■ **Passage given**:

## begin

All About Baby was an early American daytime television children's series, which aired from October 1954 to July 1955 on several stations of the now-defunct DuMont Television Network, including flagship station WABD.

The host was Ruth Crowley, a nurse and childcare expert who had been writing an advice column under the name "Ann Landers" since 1943. On the show, she offered advice to new mothers on how to care for their infant children. The show went off the air just three weeks before Crowley died.

Produced by DuMont affiliate WGN-TV in Chicago, the series originally began as a local show in 1953. Sponsors included Swift Meats and Libby's Baby Food. Episodes aired in a 15-minute time-slot, as was often the case with US daytime series of the era.

Episode status
Although few recordings survive of daytime programs by DuMont stations, three episodes of All About Baby are held by the UCLA Film and Television Archive. These episodes are from June/July 1955.

See also

List of programs broadcast by the DuMont Television Network
List of surviving DuMont Television Network broadcasts
1954–55 United States network television schedule (weekday)
1954–55 United States network television schedule
Happy's Party (1952–53, originated from WDTV in Pittsburgh)
Kids and Company (1951–52)
The Most Important People (1950–51, sponsored by Gerber's Baby Food)

## end

Extracted data entries:
## begin

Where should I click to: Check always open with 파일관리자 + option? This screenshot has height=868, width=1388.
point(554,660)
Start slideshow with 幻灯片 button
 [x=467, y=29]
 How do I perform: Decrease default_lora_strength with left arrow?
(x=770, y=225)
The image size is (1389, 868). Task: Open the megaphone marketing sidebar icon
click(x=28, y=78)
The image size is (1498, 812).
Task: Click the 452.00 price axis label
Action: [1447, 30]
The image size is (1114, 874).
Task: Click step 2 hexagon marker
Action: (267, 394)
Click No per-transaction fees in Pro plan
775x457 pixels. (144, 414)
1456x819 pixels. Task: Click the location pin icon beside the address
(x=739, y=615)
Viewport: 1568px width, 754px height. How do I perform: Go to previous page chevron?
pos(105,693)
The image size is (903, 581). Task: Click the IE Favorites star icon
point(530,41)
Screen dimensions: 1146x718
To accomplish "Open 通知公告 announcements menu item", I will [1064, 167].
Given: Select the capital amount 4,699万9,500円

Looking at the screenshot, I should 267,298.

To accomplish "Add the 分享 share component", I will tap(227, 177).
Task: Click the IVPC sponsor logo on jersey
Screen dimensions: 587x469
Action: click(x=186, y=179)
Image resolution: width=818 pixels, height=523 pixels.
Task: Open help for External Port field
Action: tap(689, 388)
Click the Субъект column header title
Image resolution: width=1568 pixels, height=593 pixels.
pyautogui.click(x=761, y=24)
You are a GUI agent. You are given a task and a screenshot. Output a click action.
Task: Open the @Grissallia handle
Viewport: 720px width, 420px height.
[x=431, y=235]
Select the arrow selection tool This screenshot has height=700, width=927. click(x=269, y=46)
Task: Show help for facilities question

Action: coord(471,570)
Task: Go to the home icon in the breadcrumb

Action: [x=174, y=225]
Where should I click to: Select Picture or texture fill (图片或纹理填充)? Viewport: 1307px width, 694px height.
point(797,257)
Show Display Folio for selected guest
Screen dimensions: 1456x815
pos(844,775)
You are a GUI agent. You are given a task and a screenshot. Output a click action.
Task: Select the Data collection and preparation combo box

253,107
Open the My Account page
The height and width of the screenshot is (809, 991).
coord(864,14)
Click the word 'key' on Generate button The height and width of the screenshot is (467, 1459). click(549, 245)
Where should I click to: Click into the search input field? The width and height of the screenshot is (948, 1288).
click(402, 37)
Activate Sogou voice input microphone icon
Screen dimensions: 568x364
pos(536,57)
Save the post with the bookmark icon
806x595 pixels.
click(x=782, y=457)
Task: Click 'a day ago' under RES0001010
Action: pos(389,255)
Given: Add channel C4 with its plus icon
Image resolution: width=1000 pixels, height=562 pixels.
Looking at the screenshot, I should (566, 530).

## end

■ **Description of the task**:
Output the full article on the television series All About Baby verbatim, from its first line to its last. These records were taken from a separate source.

■ **The reply**:
All About Baby was an early American daytime television children's series, which aired from October 1954 to July 1955 on several stations of the now-defunct DuMont Television Network, including flagship station WABD.

The host was Ruth Crowley, a nurse and childcare expert who had been writing an advice column under the name "Ann Landers" since 1943. On the show, she offered advice to new mothers on how to care for their infant children. The show went off the air just three weeks before Crowley died.

Produced by DuMont affiliate WGN-TV in Chicago, the series originally began as a local show in 1953. Sponsors included Swift Meats and Libby's Baby Food. Episodes aired in a 15-minute time-slot, as was often the case with US daytime series of the era.

Episode status
Although few recordings survive of daytime programs by DuMont stations, three episodes of All About Baby are held by the UCLA Film and Television Archive. These episodes are from June/July 1955.

See also

List of programs broadcast by the DuMont Television Network
List of surviving DuMont Television Network broadcasts
1954–55 United States network television schedule (weekday)
1954–55 United States network television schedule
Happy's Party (1952–53, originated from WDTV in Pittsburgh)
Kids and Company (1951–52)
The Most Important People (1950–51, sponsored by Gerber's Baby Food)